PIyy(x,y)=cy(1)*cy(1)*Fneq(1,x,y)+cy(2)*cy(2)*Fneq(2,x,y)+cy(3)*cy(3)*Fneq(3,x,y)+cy(4)*cy(4)*Fneq(4,x,y)+cy(5)*cy(5)*Fneq(5,x,y)+cy(6)*cy(6)*Fneq(6,x,y)+cy(7)*cy(7)*Fneq(7,x,y)+cy(8)*cy(8)*Fneq(8,x,y)+cy(9)*cy(9)*Fneq(9,x,y);

PIxy(x,y)=cx(1)*cy(1)*Fneq(1,x,y)+cx(2)*cy(2)*Fneq(2,x,y)+cx(3)*cy(3)*Fneq(3,x,y)+cx(4)*cy(4)*Fneq(4,x,y)+cx(5)*cy(5)*Fneq(5,x,y)+cx(6)*cy(6)*Fneq(6,x,y)+cx(7)*cy(7)*Fneq(7,x,y)+cx(8)*cy(8)*Fneq(8,x,y)+cx(9)*cy(9)*Fneq(9,x,y);

Q(x,y)=PIxx(x,y)PIxx(x,y) + 2PIxy(x,y)*PIxy(x,y) + PIyy(x,y)*PIyy(x,y);

CSD = 0.1;
omegatot(x,y)=(0.5*(((1/omega(x,y))^2 + (CSD^2)9(8*Q(x,y))^(0.5)/rho(x,y) )^0.5+(1/omega(x,y))))^(-1);
nut(x,y)=((1/omegatot(x,y))-0.5)/3-nu;
end
end[/b]

where:

cx = [0 1 0 -1 0 1 -1 -1 1];
cy = [0 0 1 0 -1 1 1 -1 -1];

The problem is that the magnitude of Q is so low (10^-7) that the term CSD^2)9(8*Q(x,y))^(0.5)/rho(x,y) is so small to become uninfluential on the omegatot definition, although its profile looks to be correct (lower in the centre than near the wall).
Is my definition of Q wrong?

Thank you very much, I’m quite inexpert as you can see and I don’t know how to solve this problem.

Gianluca

if your flow is laminar, then it’s to be expected that Q is negligible. you must increase the reynolds number to get turbulence; the purpose of the smagorinsky model is to stabilize underresolved turbulent simulation, not to produce turbulence.

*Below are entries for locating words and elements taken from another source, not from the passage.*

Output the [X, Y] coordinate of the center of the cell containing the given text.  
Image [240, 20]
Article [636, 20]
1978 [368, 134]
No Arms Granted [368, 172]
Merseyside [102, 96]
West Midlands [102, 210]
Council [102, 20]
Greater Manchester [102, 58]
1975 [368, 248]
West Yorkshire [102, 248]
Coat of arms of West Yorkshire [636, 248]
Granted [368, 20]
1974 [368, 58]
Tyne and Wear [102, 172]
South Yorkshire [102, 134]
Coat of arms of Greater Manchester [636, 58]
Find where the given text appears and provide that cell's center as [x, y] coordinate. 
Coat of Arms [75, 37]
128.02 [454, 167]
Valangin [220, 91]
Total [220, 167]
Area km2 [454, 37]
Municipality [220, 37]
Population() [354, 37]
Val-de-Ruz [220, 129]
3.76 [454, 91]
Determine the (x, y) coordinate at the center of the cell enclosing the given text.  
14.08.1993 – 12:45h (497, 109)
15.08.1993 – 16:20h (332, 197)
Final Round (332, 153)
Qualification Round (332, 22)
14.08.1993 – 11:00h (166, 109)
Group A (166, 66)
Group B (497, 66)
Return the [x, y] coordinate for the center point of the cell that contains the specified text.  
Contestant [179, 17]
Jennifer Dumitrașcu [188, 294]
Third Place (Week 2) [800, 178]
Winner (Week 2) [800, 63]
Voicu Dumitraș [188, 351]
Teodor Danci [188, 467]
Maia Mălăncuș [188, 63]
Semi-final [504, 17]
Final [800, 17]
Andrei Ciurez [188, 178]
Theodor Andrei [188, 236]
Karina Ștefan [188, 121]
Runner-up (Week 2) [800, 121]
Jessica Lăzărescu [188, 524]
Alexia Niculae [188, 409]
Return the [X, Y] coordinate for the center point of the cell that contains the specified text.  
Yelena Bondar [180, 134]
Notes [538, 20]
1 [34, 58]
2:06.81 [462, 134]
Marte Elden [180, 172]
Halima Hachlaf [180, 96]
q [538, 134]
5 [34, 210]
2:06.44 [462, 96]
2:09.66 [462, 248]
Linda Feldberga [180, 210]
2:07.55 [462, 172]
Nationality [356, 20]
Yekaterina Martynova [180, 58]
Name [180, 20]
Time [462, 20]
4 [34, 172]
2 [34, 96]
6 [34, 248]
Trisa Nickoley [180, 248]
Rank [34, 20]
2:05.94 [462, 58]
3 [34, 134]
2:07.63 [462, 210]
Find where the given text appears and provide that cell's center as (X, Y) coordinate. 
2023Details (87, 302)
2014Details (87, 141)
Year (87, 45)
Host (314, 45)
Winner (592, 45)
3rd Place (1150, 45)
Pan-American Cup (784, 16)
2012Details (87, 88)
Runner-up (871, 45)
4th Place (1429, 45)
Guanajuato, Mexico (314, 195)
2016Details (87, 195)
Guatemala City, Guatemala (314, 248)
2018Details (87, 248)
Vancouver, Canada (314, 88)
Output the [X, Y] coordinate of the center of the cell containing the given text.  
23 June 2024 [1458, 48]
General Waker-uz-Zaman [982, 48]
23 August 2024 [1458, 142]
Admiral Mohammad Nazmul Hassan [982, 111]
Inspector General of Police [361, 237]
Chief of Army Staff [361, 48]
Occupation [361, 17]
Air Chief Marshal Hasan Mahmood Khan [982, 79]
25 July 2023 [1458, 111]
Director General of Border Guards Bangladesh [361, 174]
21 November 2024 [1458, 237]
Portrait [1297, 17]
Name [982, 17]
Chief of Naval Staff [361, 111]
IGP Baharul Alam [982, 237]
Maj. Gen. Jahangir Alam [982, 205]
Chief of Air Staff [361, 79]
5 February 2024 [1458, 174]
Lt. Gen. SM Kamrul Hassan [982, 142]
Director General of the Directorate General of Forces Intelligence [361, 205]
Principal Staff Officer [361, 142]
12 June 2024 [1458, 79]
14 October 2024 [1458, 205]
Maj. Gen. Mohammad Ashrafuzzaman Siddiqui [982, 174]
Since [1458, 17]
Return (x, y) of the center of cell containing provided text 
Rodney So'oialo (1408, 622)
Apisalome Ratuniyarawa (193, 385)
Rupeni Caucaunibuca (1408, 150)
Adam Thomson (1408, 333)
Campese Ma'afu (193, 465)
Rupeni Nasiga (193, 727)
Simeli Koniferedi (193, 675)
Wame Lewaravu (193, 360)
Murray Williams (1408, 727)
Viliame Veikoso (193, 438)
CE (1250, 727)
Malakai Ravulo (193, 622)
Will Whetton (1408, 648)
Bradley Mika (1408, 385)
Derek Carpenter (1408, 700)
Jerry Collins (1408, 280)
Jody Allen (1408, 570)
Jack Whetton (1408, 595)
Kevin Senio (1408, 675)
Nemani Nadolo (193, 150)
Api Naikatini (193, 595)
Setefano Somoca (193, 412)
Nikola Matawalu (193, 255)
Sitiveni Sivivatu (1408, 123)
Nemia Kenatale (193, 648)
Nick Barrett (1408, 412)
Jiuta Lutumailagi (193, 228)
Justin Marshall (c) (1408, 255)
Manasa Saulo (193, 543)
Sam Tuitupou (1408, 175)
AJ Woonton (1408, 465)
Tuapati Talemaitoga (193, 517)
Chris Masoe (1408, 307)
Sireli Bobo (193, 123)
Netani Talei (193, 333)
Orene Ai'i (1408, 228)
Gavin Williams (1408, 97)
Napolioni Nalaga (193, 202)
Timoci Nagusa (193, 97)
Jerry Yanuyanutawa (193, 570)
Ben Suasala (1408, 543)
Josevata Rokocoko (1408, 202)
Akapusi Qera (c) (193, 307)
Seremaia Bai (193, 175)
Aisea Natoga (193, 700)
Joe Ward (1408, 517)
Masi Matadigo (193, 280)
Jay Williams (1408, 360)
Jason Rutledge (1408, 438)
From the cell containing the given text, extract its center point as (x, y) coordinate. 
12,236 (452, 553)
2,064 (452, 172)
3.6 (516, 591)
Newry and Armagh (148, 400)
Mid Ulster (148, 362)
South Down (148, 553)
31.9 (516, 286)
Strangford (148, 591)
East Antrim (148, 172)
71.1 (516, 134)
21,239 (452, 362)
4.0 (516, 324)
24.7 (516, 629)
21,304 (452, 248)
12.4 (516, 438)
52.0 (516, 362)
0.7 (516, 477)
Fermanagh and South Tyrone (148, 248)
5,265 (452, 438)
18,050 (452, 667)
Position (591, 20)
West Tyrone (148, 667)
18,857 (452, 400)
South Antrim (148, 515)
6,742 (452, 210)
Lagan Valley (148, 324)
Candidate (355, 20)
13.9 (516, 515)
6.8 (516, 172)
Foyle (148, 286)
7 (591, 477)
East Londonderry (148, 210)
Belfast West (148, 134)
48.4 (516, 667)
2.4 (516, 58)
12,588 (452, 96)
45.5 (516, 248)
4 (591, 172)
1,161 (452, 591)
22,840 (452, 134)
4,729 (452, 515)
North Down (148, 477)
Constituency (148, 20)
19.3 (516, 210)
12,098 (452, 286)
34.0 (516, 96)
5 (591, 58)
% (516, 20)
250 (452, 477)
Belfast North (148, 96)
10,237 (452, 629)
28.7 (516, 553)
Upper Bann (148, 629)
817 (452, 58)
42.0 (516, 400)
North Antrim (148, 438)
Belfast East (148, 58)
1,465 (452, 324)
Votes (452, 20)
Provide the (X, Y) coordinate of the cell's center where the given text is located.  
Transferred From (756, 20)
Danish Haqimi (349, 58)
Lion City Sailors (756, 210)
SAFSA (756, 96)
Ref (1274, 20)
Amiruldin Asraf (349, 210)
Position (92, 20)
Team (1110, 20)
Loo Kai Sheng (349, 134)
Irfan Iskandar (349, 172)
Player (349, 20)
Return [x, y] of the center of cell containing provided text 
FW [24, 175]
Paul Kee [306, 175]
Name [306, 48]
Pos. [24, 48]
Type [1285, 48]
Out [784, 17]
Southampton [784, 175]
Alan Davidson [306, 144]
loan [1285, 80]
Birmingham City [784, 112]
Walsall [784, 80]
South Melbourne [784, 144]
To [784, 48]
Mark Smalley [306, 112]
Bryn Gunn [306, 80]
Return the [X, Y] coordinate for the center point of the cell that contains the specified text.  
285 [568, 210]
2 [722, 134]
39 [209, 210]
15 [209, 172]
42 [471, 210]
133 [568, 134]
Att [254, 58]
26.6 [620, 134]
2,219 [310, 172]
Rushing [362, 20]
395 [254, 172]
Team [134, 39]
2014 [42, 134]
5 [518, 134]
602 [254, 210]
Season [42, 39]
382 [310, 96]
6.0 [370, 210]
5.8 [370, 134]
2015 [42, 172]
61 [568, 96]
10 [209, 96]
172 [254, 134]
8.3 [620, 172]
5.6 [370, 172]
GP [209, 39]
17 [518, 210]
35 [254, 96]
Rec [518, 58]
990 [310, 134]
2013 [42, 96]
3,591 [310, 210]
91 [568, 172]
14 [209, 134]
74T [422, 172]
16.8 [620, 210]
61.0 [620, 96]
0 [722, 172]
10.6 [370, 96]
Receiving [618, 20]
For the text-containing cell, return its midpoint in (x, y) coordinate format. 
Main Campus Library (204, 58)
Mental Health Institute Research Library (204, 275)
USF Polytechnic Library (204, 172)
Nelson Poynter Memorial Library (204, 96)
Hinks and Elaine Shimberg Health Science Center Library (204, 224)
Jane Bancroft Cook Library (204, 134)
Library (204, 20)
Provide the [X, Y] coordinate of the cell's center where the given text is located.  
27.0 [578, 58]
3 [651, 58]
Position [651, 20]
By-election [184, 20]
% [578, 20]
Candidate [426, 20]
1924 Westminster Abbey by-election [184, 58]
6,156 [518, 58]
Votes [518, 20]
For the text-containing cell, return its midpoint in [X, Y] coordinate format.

It’s clear Adam; when I write “in order to simulate a turbulent flow” I mean that my Reynolds number will be set to 1000, or 10000. And Q is yet low when Reynolds is 10^8!

Hallo gianluca,

at the moment I’m trying the exact same thing like you two years ago. And this with the same problem!
Could you solve the implementation of the Smagorinsky subgrid model in Matlab? If yes, could you please tell or show me how you did it?